TASK DIRECTIONS:
Range to output from the entries below: the line containing "Open the Labels" through the line containing "Expand the Страна dropdown". Set it down exactly, ends included, nothing else.
* * *
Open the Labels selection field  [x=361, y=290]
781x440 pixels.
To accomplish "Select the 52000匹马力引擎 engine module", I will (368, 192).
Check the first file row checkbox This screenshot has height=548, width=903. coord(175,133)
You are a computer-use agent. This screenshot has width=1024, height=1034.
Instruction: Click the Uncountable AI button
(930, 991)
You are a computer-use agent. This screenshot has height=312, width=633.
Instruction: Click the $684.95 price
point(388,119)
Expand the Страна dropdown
* * *
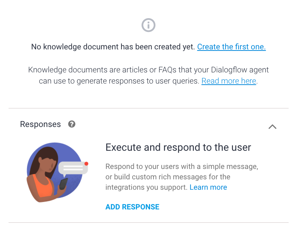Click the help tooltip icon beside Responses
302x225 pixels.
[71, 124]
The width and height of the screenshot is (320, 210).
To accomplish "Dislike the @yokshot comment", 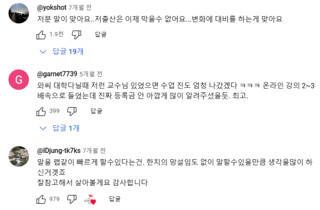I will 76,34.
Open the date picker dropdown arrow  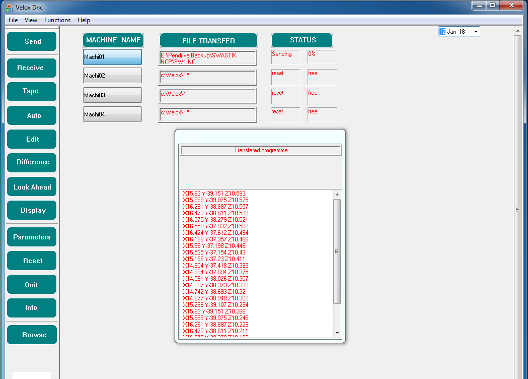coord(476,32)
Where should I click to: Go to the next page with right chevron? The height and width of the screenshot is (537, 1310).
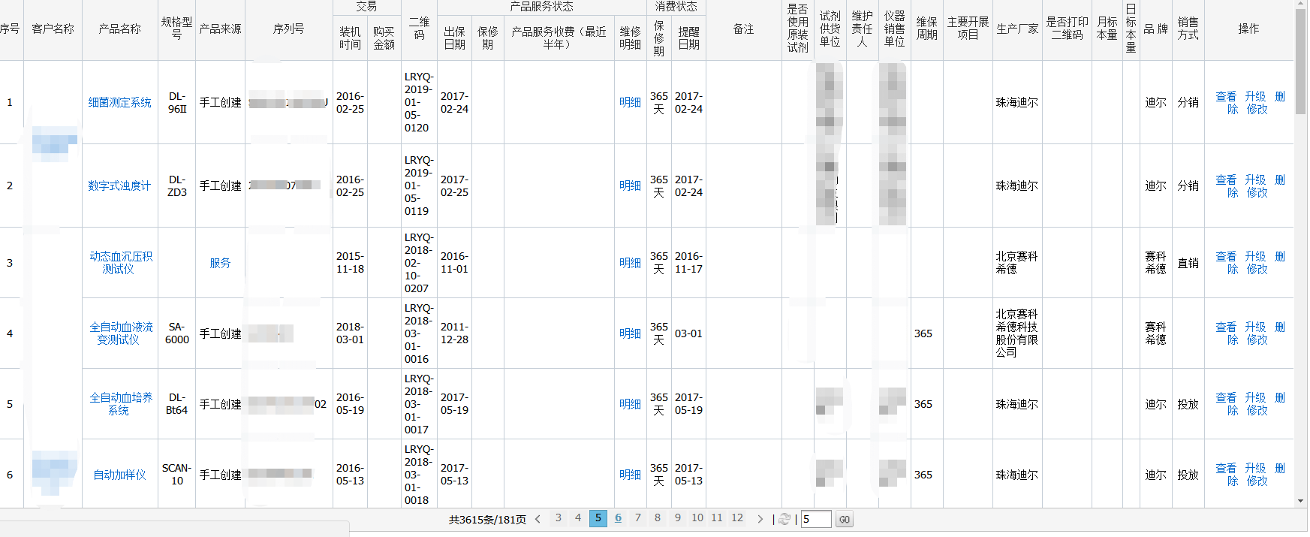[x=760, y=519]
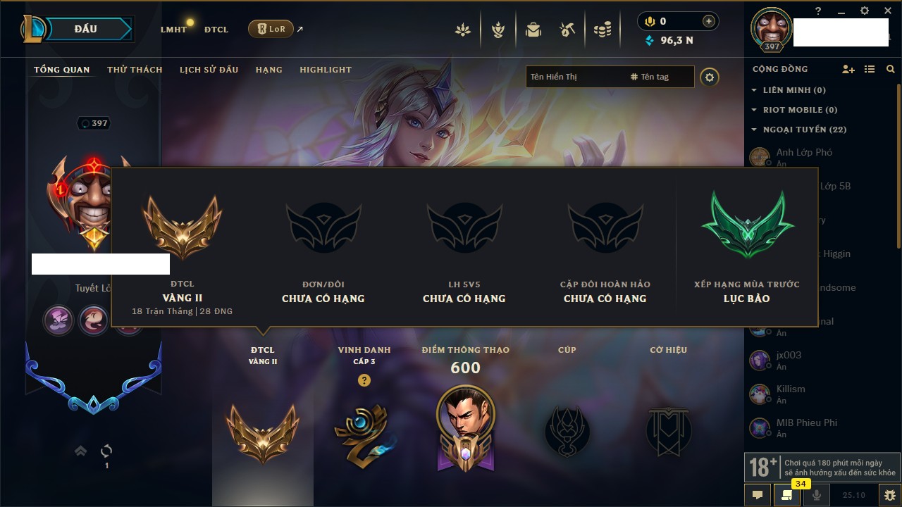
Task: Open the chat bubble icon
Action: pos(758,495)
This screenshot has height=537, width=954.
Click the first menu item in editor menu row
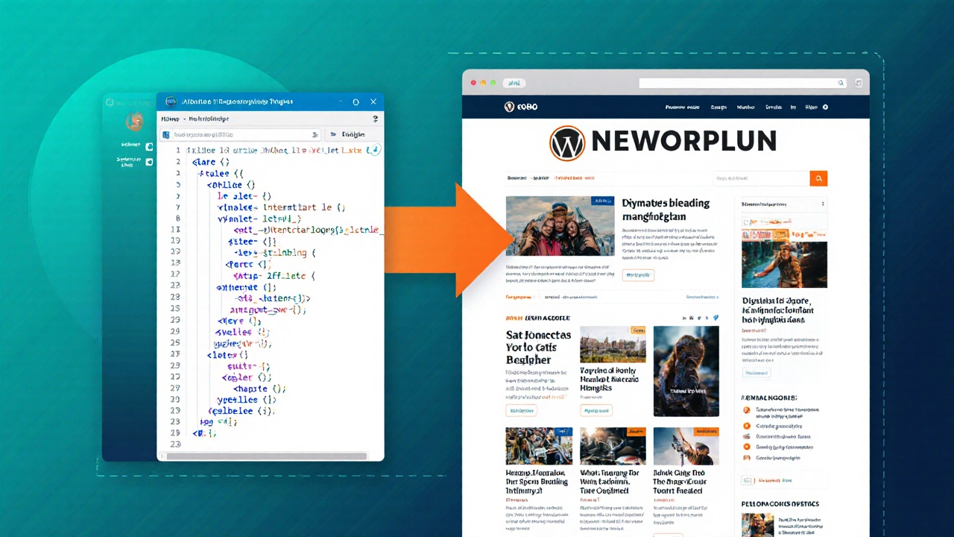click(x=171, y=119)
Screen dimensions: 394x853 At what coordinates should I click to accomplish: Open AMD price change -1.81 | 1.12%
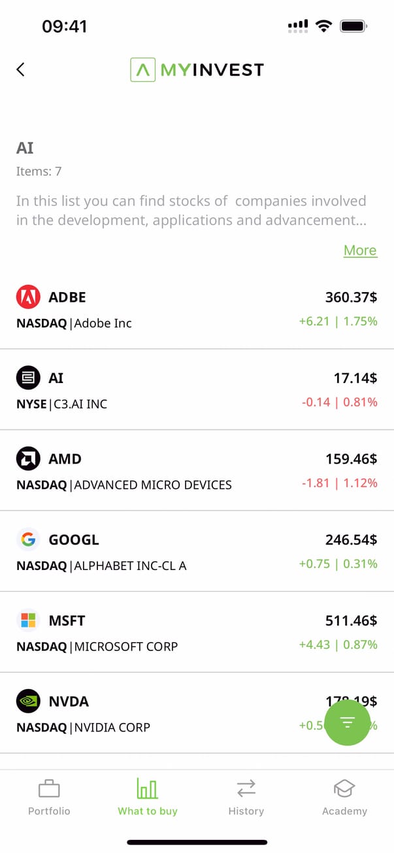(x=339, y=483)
* * *
ANSWER SECTION:
Open the Labels selection field  [x=361, y=290]
781x440 pixels.
To accomplish "Select the 52000匹马力引擎 engine module", I will (368, 192).
Check the first file row checkbox This screenshot has height=548, width=903. coord(175,133)
You are a computer-use agent. This screenshot has width=1024, height=1034.
Instruction: Click the Uncountable AI button
(930, 991)
You are a computer-use agent. This screenshot has height=312, width=633.
Instruction: Click the $684.95 price
point(388,119)
Expand the Страна dropdown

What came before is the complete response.